Good policies are crucial for economic growth
Some economists dispute that the East Asian countries were lucky, but rather that they enacted good policies that caused economic growth. In his book Bad Samaritans, Ha-Joon Chang argues that these countries used controlled foreign direct investment to allow domestic industries to succeed. Before 1963 in Japan, for example, foreign ownership was limited to 49% whilst in ‘vital’ industries foreign investment was banned altogether. Moreover, Taiwan had a strategy of using its state-owned enterprises to provide the private sector with cheap, high-quality inputs, giving the private sector an advantage in global trade. These policies played a crucial role in facilitating high growth rates in East Asia. And though good fortune may have played a part, it would be inaccurate to claim that these countries grew by chance and not by good policymaking.
The burgeoning city of Tokyo, Japan. Photo credit: Steffen Zimmermann from Pixabay
The 2008 financial crisis had a large impact on the global economy. Some countries, however, suffered less than others. China’s growth did not fall below 6%, whereas Japan, Mexico, and the UK suffered annual contractions of between 5% to 10%. The countries that performed better often had good policies such as lower loan-to-deposit ratios and higher foreign exchange reserves. Indonesia, for example, had a growth rate of 4.6% in 2009, compared to the European Union who suffered a -4.3% growth rate. One study argues that Indonesia was lucky in terms of having a relatively small export share to GDP, meaning they were less exposed to the global crash. However, the government of Indonesia and the Bank of Indonesia successfully took measures to mitigate the effect of the crisis. For example, they increased the confidence in the banking sector by raising the deposit guarantee ceiling from 100 million to 2 billion rupees per account. Besides that, they lowered the interest rate from 9.5% in November 2008 to 6.5% by the end of 2009, reducing the likelihood of corporate defaults. These measures gave rise to economic stability in Indonesia during a global crisis, suggesting that good policies are crucial for economic growth.

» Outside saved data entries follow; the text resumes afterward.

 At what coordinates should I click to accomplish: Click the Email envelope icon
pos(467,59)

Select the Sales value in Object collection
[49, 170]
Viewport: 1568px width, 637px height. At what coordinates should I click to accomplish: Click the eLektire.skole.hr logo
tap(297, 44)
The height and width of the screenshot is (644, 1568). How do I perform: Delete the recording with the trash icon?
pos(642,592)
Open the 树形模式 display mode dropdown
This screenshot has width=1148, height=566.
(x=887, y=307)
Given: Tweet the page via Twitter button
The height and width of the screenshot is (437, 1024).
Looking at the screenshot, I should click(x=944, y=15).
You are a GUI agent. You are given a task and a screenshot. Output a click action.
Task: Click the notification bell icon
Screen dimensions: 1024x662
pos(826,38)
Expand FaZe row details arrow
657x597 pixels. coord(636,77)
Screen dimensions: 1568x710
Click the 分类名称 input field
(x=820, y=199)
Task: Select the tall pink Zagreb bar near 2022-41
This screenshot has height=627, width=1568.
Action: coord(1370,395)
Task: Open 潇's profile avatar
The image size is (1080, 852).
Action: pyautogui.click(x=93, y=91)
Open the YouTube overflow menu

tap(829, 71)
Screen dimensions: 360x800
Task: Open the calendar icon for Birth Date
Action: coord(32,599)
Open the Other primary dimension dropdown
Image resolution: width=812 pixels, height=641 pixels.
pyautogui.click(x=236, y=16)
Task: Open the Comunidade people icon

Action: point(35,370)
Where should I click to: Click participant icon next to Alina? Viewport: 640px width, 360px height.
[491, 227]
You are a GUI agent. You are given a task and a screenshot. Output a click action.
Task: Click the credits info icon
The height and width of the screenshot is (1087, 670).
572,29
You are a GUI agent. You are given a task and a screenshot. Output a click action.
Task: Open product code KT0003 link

Though luck may explain why it is hard to predict which countries will achieve high growth rates and which will not, economic growth is not completely accidental. Luck may cause fluctuations around a long-term growth rate which is determined by more fundamental factors such as good government policies. Moreover, the argument that luck causes economic growth is unfalsifiable and may cause complacency in policymaking. Good luck can often be a consequence of good policy. As Thomas Jefferson once stated, “I am a great believer in luck, and I find the harder I work, the more I have of it.”. The more countries ensure that they have the best policies to facilitate economic growth, the more luck they may benefit from. Developed countries should also acknowledge that bad luck can cause economic hardships in poorer countries, and act charitably to those who need financial assistance.